Très douée pour imiter les accents ses identités multiples
Quel est le contenu de son spectacle et quel genre d’humour pratique-t-elle? Elle s’inspire essentiellement de sa vie et de son expérience quotidienne. Elle parle de sa famille, des réactions de sa mère à l’annonce de son mariage avec un Noir, «un kahlouch», et de la population immigrée en France. Elle relève avec le sourire les commérages et l’indiscrétion des femmes bien de chez nous qui lui demandent pourquoi elle n’a pas d’enfant.
Elle est très douée pour imiter les accents, tordant son beau visage de toutes les façons possibles sans aucun souci de coquetterie féminine, et passe avec brio de l’un à l’autre, reproduisant successivement le français parlé des Tunisiens, des Algériens, des Marocains, des Maliens, des Camerounais, des Ivoiriens et de ceux qu’elle appelle les «Franco-français». Tout le monde a ainsi droit à sa critique et c’est ce qui fait que tous les spectateurs sans exception, Blancs et Noirs, rient de bon cœur, personne n’étant épargné. Samia milite aussi avec le rire contre le terrorisme. Après les attentats d’Ottawa de 2014 dont l’auteur est un Canadien nouvellement converti à l’islam, elle demande aux futurs candidats «de choisir une autre religion».
Une jonction entre le Maghreb et l’Afrique subsaharienne
Son humour se caractérise ainsi par la dérision et elle n’oublie pas d’inclure l’autodérision, exercée d’abord sur ce qu’il y a de plus visible en elle : ses rondeurs dont elle rit et qu’elle évoque sans complexe, évoluant avec énergie sur la scène et assumant son surpoids avec bonne humeur. Elle raconte, à ce propos, comment elle a droit aux égards de la caissière du magasin voulant lui faire éviter de faire la queue parce qu’elle la prend pour une femme enceinte.
Par ses spectacles donnés en Tunisie, son métier lui permet de renouer de façon royale avec son pays d’origine. Et puis, Samia symbolise par ses vêtements aux couleurs vives, son mariage avec un Noir, une jonction entre le Maghreb et l’Afrique subsaharienne, peu réalisée dans nos mentalités puisque nos compatriotes ne sont souvent pas conscients qu’ils sont Africains avant tout et que certains d’entre eux sont capables d’avoir des idées racistes vis-à-vis des habitants du Sud d’un continent auquel ils appartiennent pourtant.
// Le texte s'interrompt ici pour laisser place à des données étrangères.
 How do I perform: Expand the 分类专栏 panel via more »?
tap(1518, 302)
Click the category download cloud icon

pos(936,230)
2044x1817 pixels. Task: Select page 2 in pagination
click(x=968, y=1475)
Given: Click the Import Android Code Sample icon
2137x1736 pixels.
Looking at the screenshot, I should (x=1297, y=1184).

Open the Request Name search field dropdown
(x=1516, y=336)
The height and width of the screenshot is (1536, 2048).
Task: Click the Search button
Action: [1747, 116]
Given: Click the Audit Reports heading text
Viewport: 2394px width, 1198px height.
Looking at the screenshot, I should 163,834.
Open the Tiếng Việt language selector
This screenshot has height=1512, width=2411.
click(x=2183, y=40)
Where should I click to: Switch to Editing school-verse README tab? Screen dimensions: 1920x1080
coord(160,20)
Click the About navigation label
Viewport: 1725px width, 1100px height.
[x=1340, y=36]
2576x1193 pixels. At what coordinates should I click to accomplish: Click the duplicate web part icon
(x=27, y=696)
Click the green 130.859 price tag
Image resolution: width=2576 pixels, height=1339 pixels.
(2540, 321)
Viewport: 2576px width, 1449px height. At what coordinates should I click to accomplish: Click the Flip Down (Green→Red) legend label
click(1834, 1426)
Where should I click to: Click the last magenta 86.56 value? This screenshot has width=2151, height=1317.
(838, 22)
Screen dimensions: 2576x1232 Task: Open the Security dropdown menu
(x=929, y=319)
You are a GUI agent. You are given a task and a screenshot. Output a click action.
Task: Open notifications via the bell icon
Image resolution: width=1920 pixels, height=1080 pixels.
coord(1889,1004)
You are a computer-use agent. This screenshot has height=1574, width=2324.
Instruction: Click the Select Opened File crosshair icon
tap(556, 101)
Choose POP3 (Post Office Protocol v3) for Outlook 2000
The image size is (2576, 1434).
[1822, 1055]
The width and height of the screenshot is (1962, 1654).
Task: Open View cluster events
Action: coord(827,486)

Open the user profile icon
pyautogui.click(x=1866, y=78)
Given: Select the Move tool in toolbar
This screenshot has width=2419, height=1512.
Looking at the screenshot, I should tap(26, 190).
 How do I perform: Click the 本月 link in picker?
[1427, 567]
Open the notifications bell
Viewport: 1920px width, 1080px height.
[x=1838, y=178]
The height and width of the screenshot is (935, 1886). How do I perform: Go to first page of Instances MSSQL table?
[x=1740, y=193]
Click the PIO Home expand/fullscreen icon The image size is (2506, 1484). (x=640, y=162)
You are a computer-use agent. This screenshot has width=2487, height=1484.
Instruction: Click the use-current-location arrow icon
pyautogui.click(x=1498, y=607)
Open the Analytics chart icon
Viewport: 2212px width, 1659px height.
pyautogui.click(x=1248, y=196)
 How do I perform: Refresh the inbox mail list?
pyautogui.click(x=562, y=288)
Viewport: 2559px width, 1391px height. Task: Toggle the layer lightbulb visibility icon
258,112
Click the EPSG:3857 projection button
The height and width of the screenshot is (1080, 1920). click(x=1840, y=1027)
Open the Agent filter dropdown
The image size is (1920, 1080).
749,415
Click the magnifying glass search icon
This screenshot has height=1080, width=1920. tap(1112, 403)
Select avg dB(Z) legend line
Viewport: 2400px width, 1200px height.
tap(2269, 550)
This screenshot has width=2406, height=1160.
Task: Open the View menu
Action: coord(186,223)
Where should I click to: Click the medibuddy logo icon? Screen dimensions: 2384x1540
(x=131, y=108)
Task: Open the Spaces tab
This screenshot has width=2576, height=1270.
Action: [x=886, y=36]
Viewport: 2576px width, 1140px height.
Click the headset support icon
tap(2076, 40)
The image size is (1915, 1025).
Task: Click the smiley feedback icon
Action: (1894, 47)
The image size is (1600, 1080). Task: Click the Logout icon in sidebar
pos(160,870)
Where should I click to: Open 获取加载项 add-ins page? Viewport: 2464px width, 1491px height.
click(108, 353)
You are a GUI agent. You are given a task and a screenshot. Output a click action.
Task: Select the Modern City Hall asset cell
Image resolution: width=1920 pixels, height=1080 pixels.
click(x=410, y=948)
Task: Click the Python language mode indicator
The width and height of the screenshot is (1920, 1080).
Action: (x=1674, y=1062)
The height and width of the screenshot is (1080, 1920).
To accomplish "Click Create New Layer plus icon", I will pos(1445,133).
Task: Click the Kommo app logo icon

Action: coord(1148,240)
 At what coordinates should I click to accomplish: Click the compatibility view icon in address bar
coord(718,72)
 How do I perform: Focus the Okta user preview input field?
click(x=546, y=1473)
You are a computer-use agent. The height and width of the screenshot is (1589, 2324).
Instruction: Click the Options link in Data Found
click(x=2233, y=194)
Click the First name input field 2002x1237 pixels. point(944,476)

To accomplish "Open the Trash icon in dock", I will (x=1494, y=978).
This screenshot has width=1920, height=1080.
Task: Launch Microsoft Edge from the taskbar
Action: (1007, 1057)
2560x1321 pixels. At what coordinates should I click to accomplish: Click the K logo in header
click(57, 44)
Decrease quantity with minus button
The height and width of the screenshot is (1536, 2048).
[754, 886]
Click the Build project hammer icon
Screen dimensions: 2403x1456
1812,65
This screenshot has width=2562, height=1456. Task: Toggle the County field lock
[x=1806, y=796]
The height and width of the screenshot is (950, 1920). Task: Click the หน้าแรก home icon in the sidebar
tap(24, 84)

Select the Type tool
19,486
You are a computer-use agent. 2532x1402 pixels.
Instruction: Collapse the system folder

En passant ses semblables au moulin de sa critique et en les mettant tous sur le même plan, Samia affirme du coup leur égalité, ne faisant pas de jaloux. Contre les préjugés étriqués, elle véhicule des valeurs nouvelles en exprimant, par exemple, son désir sincère d’être noire ; révélant son admiration pour notre continent dans sa totalité, pour la beauté et le caractère de ses femmes notamment, Samia Orosemane est le symbole d’une Afrique unie qui s’aime dans toutes ses composantes.
* Ecrivain et universitaire.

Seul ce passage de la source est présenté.